Effect of atrial fibrillation duration on plasma von Willebrand factor level

Waldemar E. Wysokinski, Kevin P. Cohoon, Ewa A. Konik, Rowlens M. Melduni, Naser M. Ammash, Samuel J. Asirvatham, Robert D. McBane

Research output: Contribution to journalArticle

3 Scopus citations

Abstract

Aims: von Willebrand factor (VWF) is an independent risk factor for adverse events in patients with non-valvular atrial fibrillation (NVAF). However, it is unclear if VWF level remains elevated and predictive of stroke during entire course of NVAF. Methods and Results: In order to determine if VWF is a time-dependent blood variable, VWF antigen measured by latex immunoassay in 425 NVAF patients and 100 controls with normal sinus rhythm (NSR) was analyzed according to NVAF duration (<1 month: n = 76, 1-12 months: n = 98, and >12 months: n = 251).
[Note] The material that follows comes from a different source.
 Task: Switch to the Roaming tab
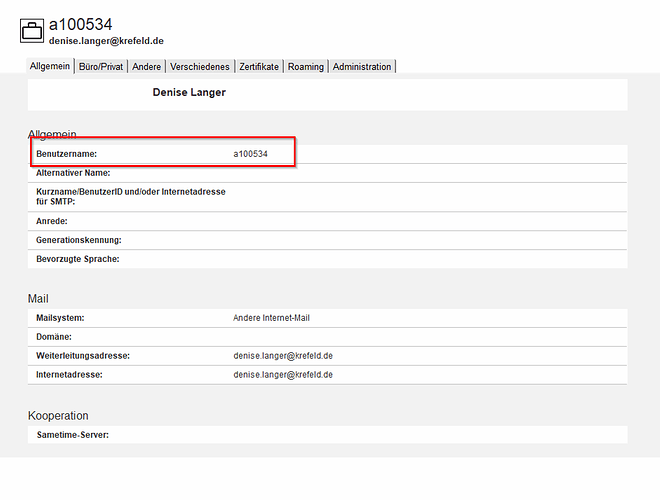305,67
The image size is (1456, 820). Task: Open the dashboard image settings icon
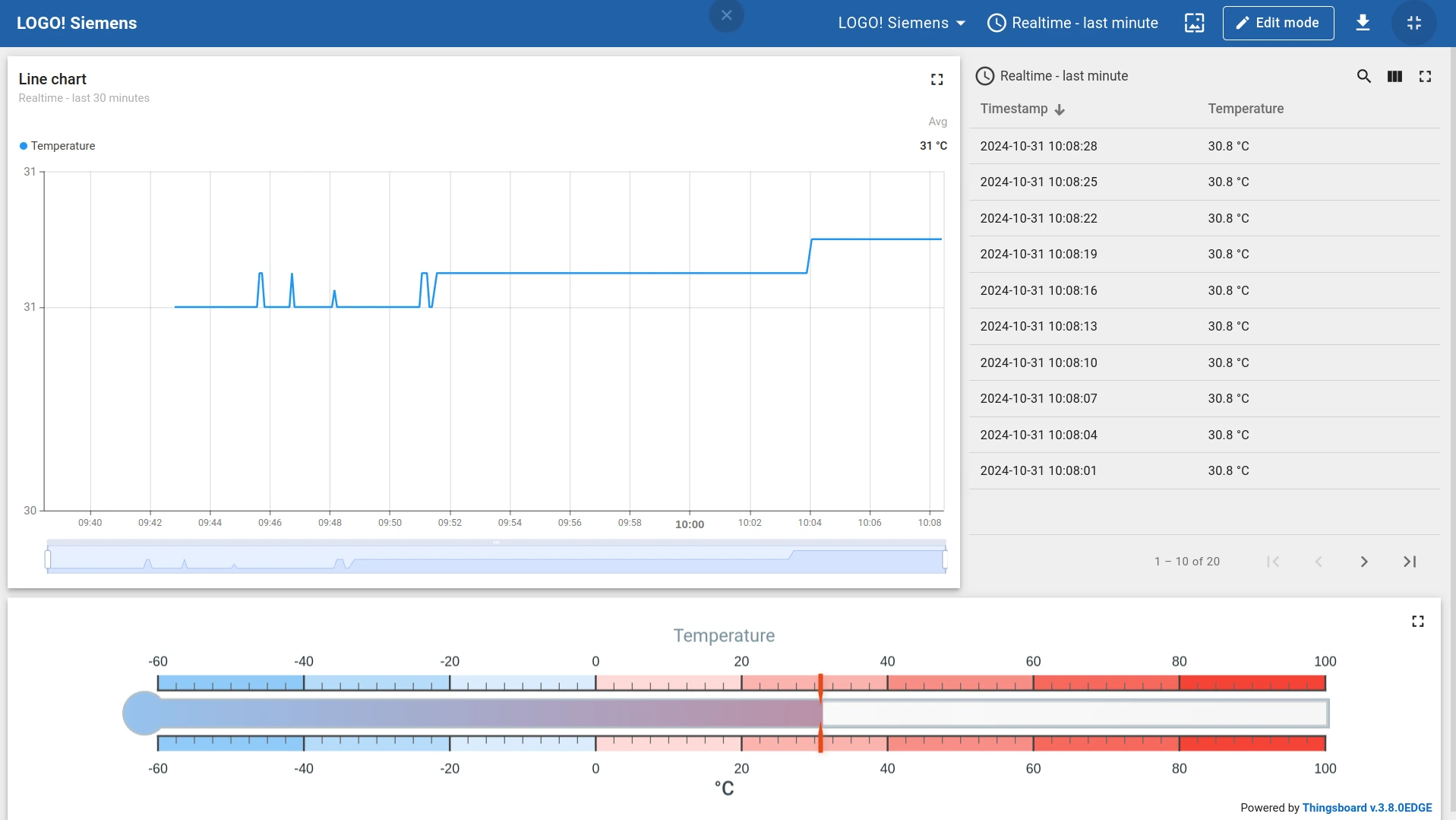tap(1194, 23)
The mean VWF antigen level in NVAF patients with <1-month duration (167 ± 59%) was not different compared to those with 1-12 months (157 ± 50%, P =.24) and >12 months duration (156 ± 54%, P =.11) but higher compared to NSR controls (143 ± 48%, P =.003). Higher VWF level correlated with higher CHADS2 scores and with progressing intensity of blood stasis in the left atrium and thrombus formation in all three time periods of atrial fibrillation duration. Patients not treated with warfarin had VWF 30% higher in the first month compared to following months. Conclusions: von Willebrand Factor is steadily elevated throughout the course of dysrhythmia in NVAF patients treated with warfarin and in those with higher intensity of left atrium blood stasis.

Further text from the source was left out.